Structural changes at the FDA
Dr. Makary discussed his efforts to maintain the FDA’s ongoing work, as well as what changes he has started implementing.
“I came in just after the DOGE [Department of Government Efficiency] cuts at the agency, and it was a challenge. We had to make sure that all the core staff had all the resources they needed to do their job well, and that means keeping all the trains running on time,” he said.
“I’m proud to report that we’re on track to meet all our different targets, and that morale is good and improving,” he continued. “The agency is strong, and my job is to make sure that every scientist and inspector and law enforcement official at the FDA has all the resources they need to do their job well.” (He noted there were no cuts to reviewers or inspectors.)
He said the agency wants to replenish staff with people from both the inside and from the outside, “with fresh new ideas and new perspectives.” However, the agency also wants to reduce redundancy to make the review process more efficient. He noted that the agency staff increased by 100% since 2007.
“We do need a strong FDA, and the FDA is strong,” he said. “Now, if this increase is for scientific work, then that makes sense, but when there are tremendous redundancies in IT, or communications, or legislative affairs, or in the 12 travel offices, or in the HR staff, those are opportunities for us to create more efficiencies and ultimately improve morale.”
He said his goal is to return to 2019 staffing levels; the agency is currently at 2020 or 2021 levels.
“The most important thing is that no corners are cut on the scientific evaluation process,” he stated.
The just-announced Commissioner’s National Priority Voucher (CNPV) pilot program
Dr. Makary discussed the FDA’s CNPV pilot program, which was announced earlier the same day.
“The new voucher may be redeemed by drug developers to participate in a novel priority program by the FDA that shortens its review time from approximately 10-12 months to 1-2 months following a sponsor’s final drug application submission,” per the administration’s press release.
Dr. Makary said the program essentially allows the “lion’s share” to be submitted before the final New Drug Application (NDA) or Biologics License Application (BLA) “to take advantage of the time that is spent watching a clinical trial reach its end points.”
“And that way, once the final clinical trial results come in, they can be submitted, essentially as an addendum, or a part two,”
he continued. He believes the review could be done in 1-2 months instead of the standard 10-12 months.
AI at the FDA
Dr. Makary also discussed the introduction of the FDA’s new AI tool, ELSA, “a generative Artificial Intelligence (AI) tool designed to help employees—from scientific reviewers to investigators—work more efficiently.”
“I’m really excited about ELSA,” he said, noting that he brought in AI experts “on Day One” and spoke with people across the agency and industry about their AI wishlist.
Industry “wanted assurances that the AI machine learning was not learning on their proprietary products. And so we made sure of that.”

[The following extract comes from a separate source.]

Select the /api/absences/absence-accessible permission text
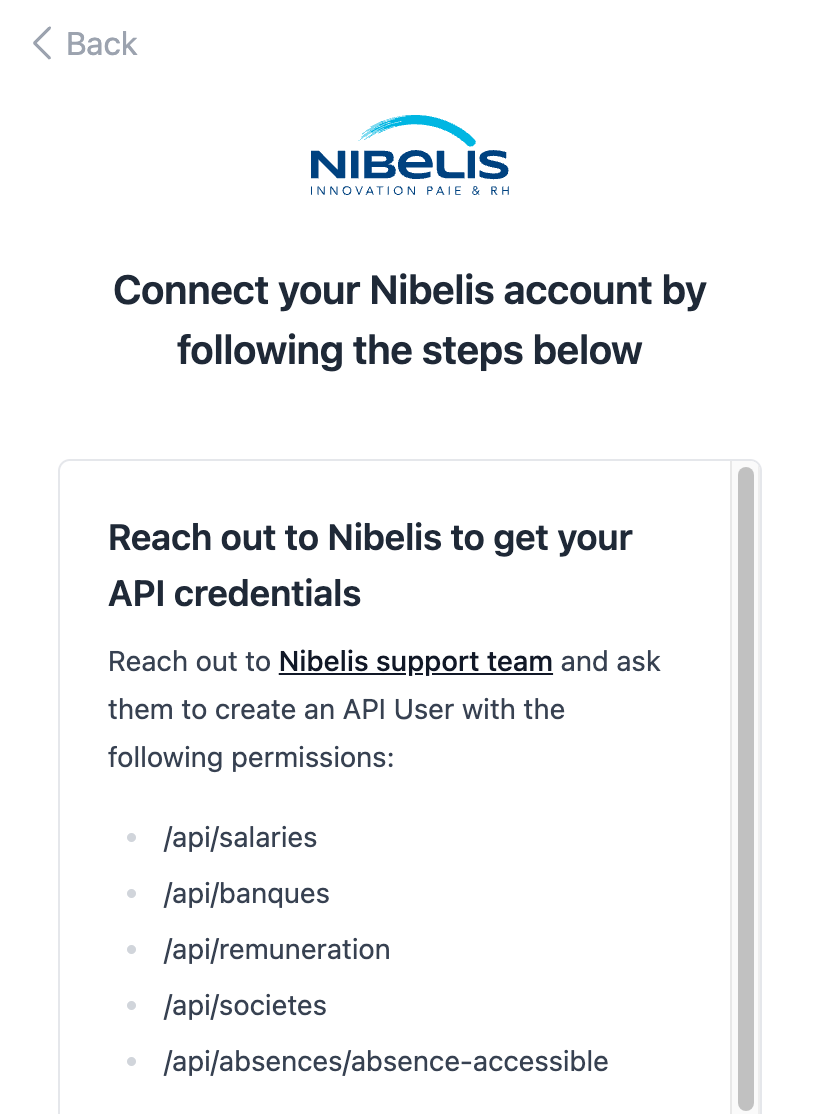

He recalled how one reviewer said the tool reduced a process that would normally take 2-3 days to just 6 minutes.
The tool launched agency-wide two weeks ago “ahead of schedule and under budget.” Already, thousands of FDA staff are using the tool, which is still optional. Version 2.0 is expected to be available in a couple of weeks.
The BIO-FDA partnership continues
The conversation touched on a number of topics, showing the importance of partnership between “the new FDA” and industry partners.
The 2025 BIO International Convention was undoubtedly just one of many future steps.
As the conversation concluded, John F. Crowley thanked the commissioner for his “time and your commitment and services to this country.”